通過利用原始畫素強度,我們能夠達到54.42%的準確度。 另一方面,將k-NN應用於顏色直方圖獲得了略高的57.58%的準確度。可以看到,僅僅通過顏色直方圖進行分類不是非常好的方法,對於具體案例來看,貓和狗的顏色可能是相同的,這樣就存在誤分類。當然這裡是應用KNN做簡單的分類例項,實際上非常容易的使用卷積神經網路能夠達到95%以上的分類準確率。

下面講一下利用knn演算法進行分類


使用sklearn演算法庫進行引數調優,看看結果如何。

這裡用到的是sklearn庫中的grid search和random search函式對超引數組成的字典進行搜尋,用knn演算法模型度超引數字典搜尋迭代。

程式碼:

# import the necessary packages
from sklearn.neighbors import KNeighborsClassifier
from sklearn.grid_search import RandomizedSearchCV
from sklearn.grid_search import GridSearchCV
from sklearn.cross_validation import train_test_split
from imutils import paths
import numpy as np
import argparse
import imutils
import time
import cv2
import os

def extract_color_histogram(image, bins=(8, 8, 8)):
	# extract a 3D color histogram from the HSV color space using
	# the supplied number of `bins` per channel
	hsv = cv2.cvtColor(image, cv2.COLOR_BGR2HSV)
	hist = cv2.calcHist([hsv], [0, 1, 2], None, bins,
		[0, 180, 0, 256, 0, 256])
 
	# handle normalizing the histogram if we are using OpenCV 2.4.X
	if imutils.is_cv2():
		hist = cv2.normalize(hist)
 
	# otherwise, perform "in place" normalization in OpenCV 3 (I
	# personally hate the way this is done
	else:
		cv2.normalize(hist, hist)
 
	# return the flattened histogram as the feature vector
	return hist.flatten()

# construct the argument parse and parse the arguments
ap = argparse.ArgumentParser()
ap.add_argument("-d", "--dataset", required=True,
	help="path to input dataset")
ap.add_argument("-j", "--jobs", type=int, default=-1,
	help="# of jobs for k-NN distance (-1 uses all available cores)")
args = vars(ap.parse_args())
 
# grab the list of images that we'll be describing
print("[INFO] describing images...")
imagePaths = list(paths.list_images(args["dataset"]))
 
# initialize the data matrix and labels list
data = []
labels = []

# loop over the input images
for (i, imagePath) in enumerate(imagePaths):
	# load the image and extract the class label (assuming that our
	# path as the format: /path/to/dataset/{class}.{image_num}.jpg
	image = cv2.imread(imagePath)
	label = imagePath.split(os.path.sep)[-1].split(".")[0]
 
	# extract a color histogram from the image, then update the
	# data matrix and labels list
	hist = extract_color_histogram(image)
	data.append(hist)
	labels.append(label)
 
	# show an update every 1,000 images
	if i > 0 and i % 1000 == 0:
		print("[INFO] processed {}/{}".format(i, len(imagePaths)))

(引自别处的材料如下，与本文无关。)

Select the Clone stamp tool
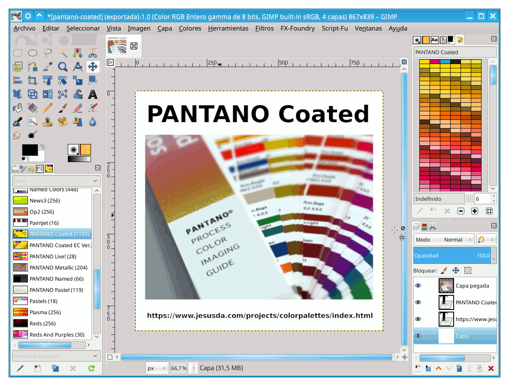(x=48, y=122)
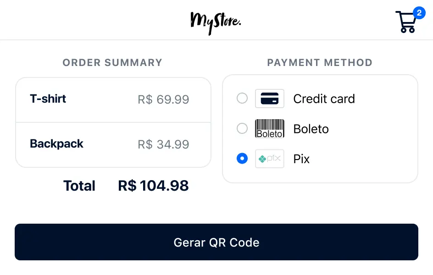The height and width of the screenshot is (275, 433).
Task: Click the T-shirt order item
Action: point(48,99)
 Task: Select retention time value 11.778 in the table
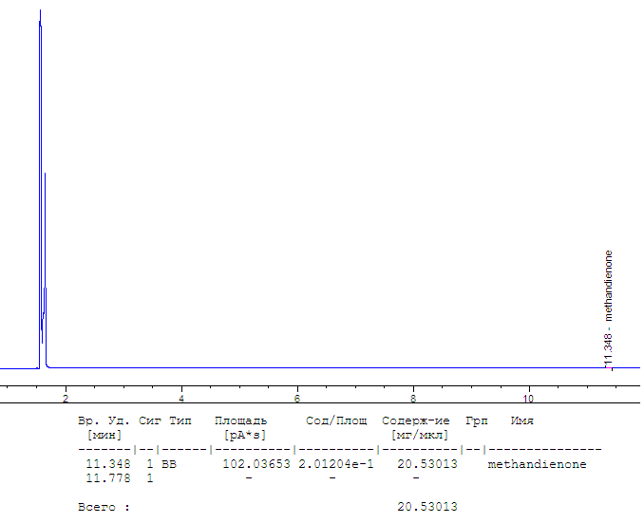pos(107,478)
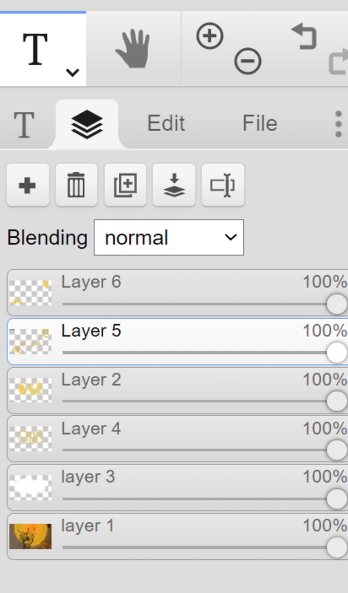Expand the Text tool options chevron

(72, 72)
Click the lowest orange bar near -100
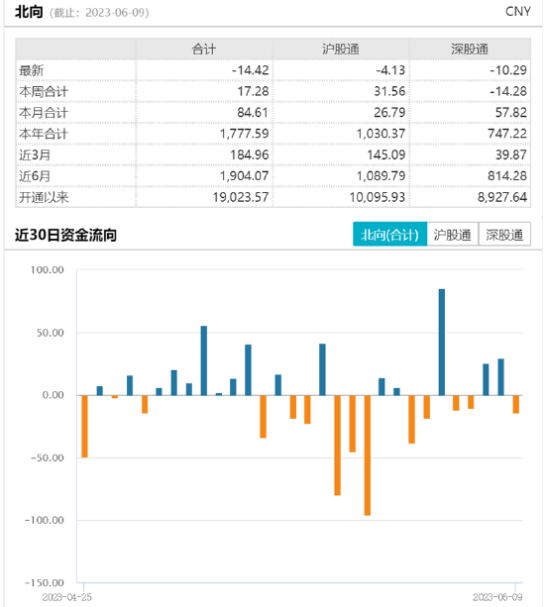This screenshot has height=607, width=545. point(368,455)
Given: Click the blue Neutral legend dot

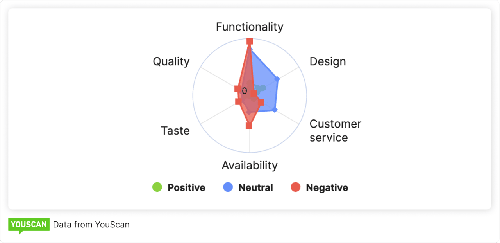Looking at the screenshot, I should (228, 187).
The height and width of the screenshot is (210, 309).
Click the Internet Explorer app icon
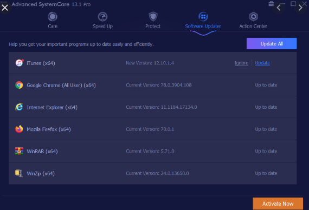[19, 107]

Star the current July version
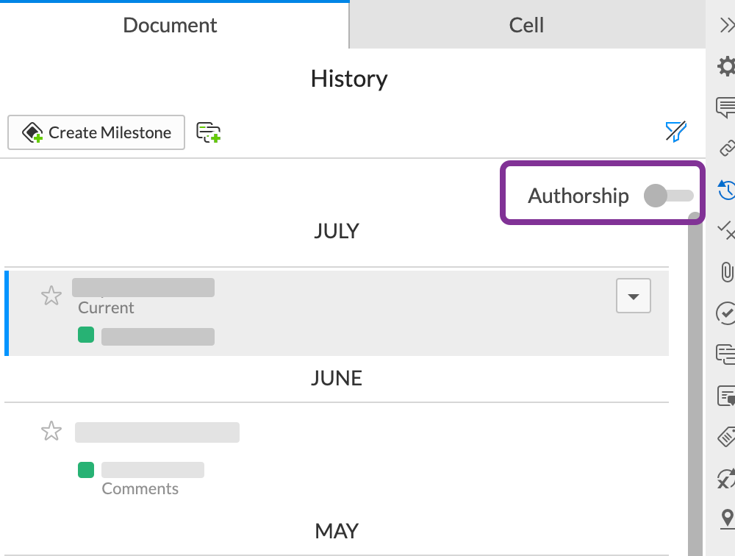point(51,296)
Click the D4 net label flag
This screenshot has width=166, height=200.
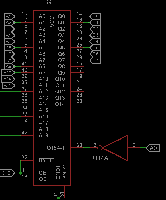[95, 41]
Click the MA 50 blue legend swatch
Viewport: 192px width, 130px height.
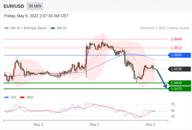tap(53, 28)
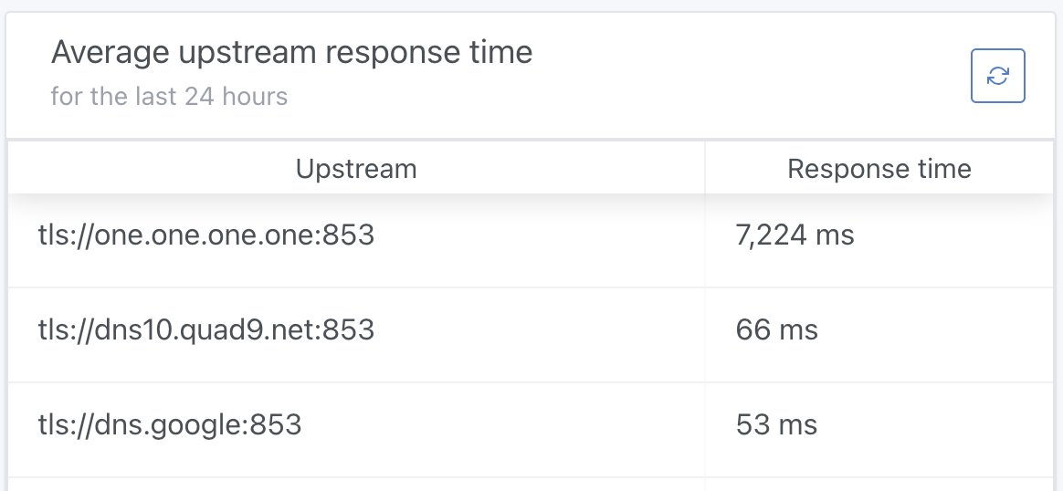Refresh the upstream response time statistics

click(x=997, y=76)
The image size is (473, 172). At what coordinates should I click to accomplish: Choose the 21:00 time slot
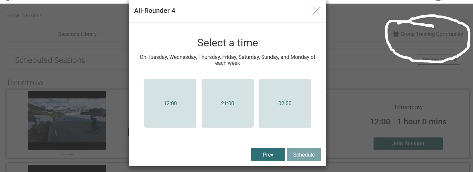pyautogui.click(x=228, y=103)
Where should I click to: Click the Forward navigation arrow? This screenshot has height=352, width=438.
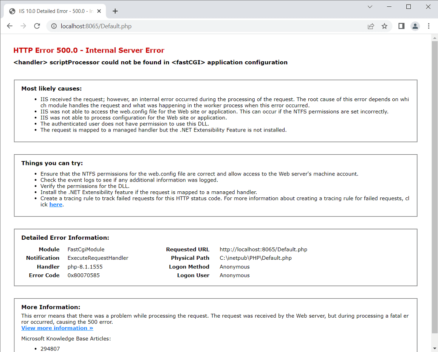[x=23, y=26]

# partition the data into training and testing splits, using 75%
# of the data for training and the remaining 25% for testing
print("[INFO] constructing training/testing split...")
(trainData, testData, trainLabels, testLabels) = train_test_split(
	data, labels, test_size=0.25, random_state=42)

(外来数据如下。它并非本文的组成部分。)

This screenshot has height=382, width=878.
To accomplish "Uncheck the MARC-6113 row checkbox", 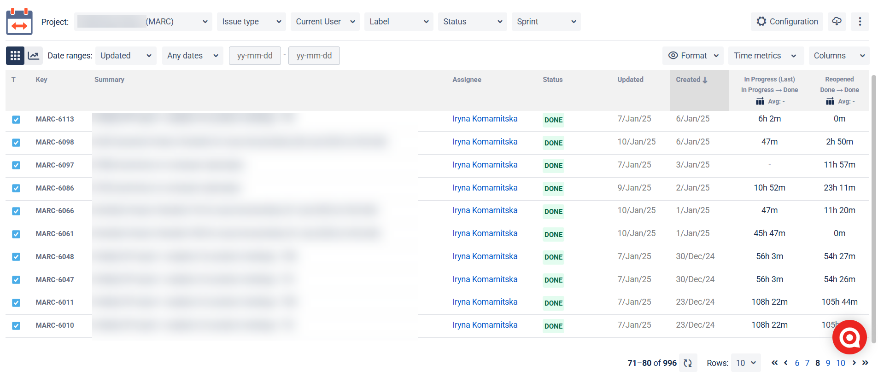I will (x=16, y=120).
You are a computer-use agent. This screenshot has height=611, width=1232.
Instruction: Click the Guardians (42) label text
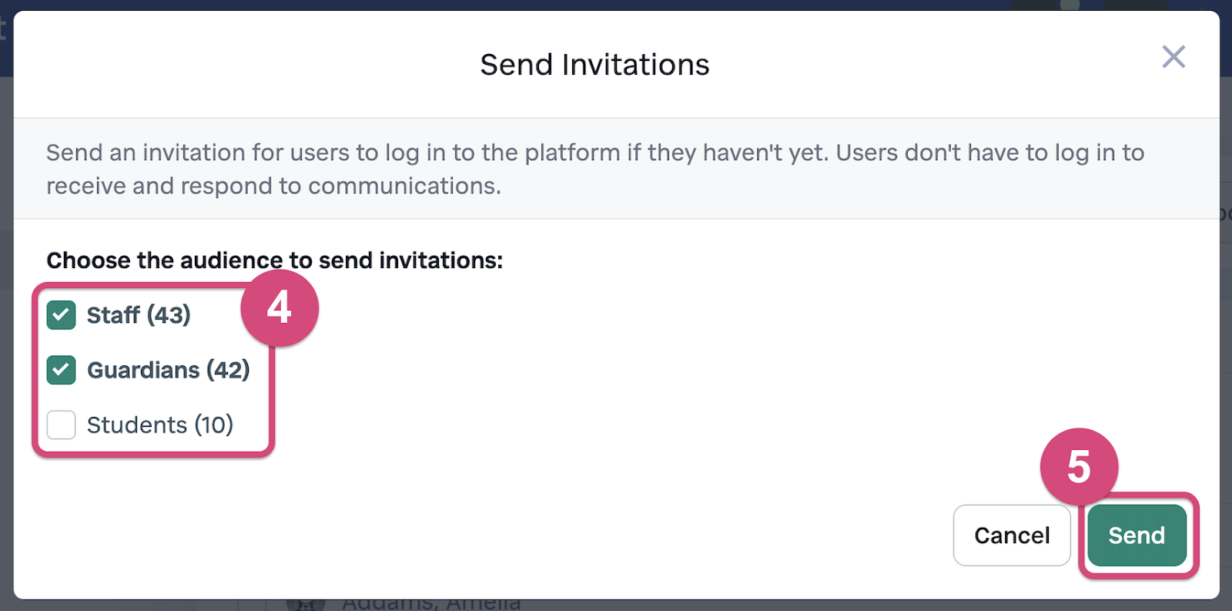tap(169, 370)
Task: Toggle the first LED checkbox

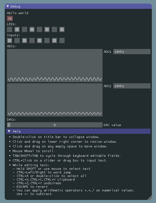Action: point(10,29)
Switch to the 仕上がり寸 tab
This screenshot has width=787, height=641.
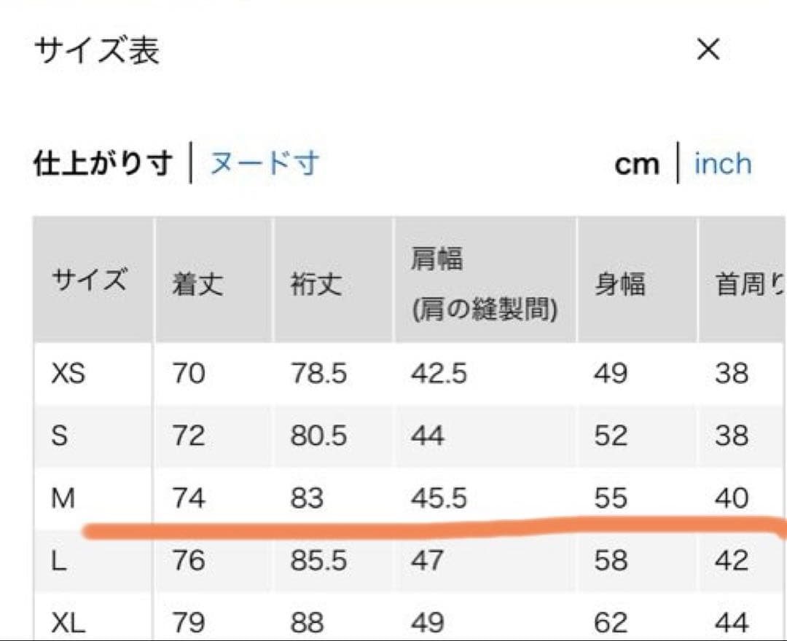click(x=103, y=164)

# construct the set of hyperparameters to tune
params = {"n_neighbors": np.arange(1, 31, 2),
	"metric": ["euclidean", "cityblock"]}

# tune the hyperparameters via a cross-validated grid search
print("[INFO] tuning hyperparameters via grid search")
model = KNeighborsClassifier(n_jobs=args["jobs"])
grid = GridSearchCV(model, params)
start = time.time()
grid.fit(trainData, trainLabels)
 
# evaluate the best grid searched model on the testing data
print("[INFO] grid search took {:.2f} seconds".format(
	time.time() - start))
acc = grid.score(testData, testLabels)
print("[INFO] grid search accuracy: {:.2f}%".format(acc * 100))
print("[INFO] grid search best parameters: {}".format(
	grid.best_params_))

# tune the hyperparameters via a randomized search
grid = RandomizedSearchCV(model, params)
start = time.time()
grid.fit(trainData, trainLabels)
 
# evaluate the best randomized searched model on the testing
# data
print("[INFO] randomized search took {:.2f} seconds".format(
	time.time() - start))
acc = grid.score(testData, testLabels)
print("[INFO] grid search accuracy: {:.2f}%".format(acc * 100))
print("[INFO] randomized search best parameters: {}".format(
	grid.best_params_))

執行

python knn_tune.py --dataset kaggle_dogs_vs_cats

從輸出螢幕截圖中可以看出,網格搜尋方法發現k = 25且metric ='cityblock'獲得的最高準確度為64.03%。 但是,這次網格搜尋耗時13分鐘。另一方面,隨機搜尋獲得了相同的64.03%的準確度 - 並且在5分鐘內完成。所以在大多數情況下使用random search調優。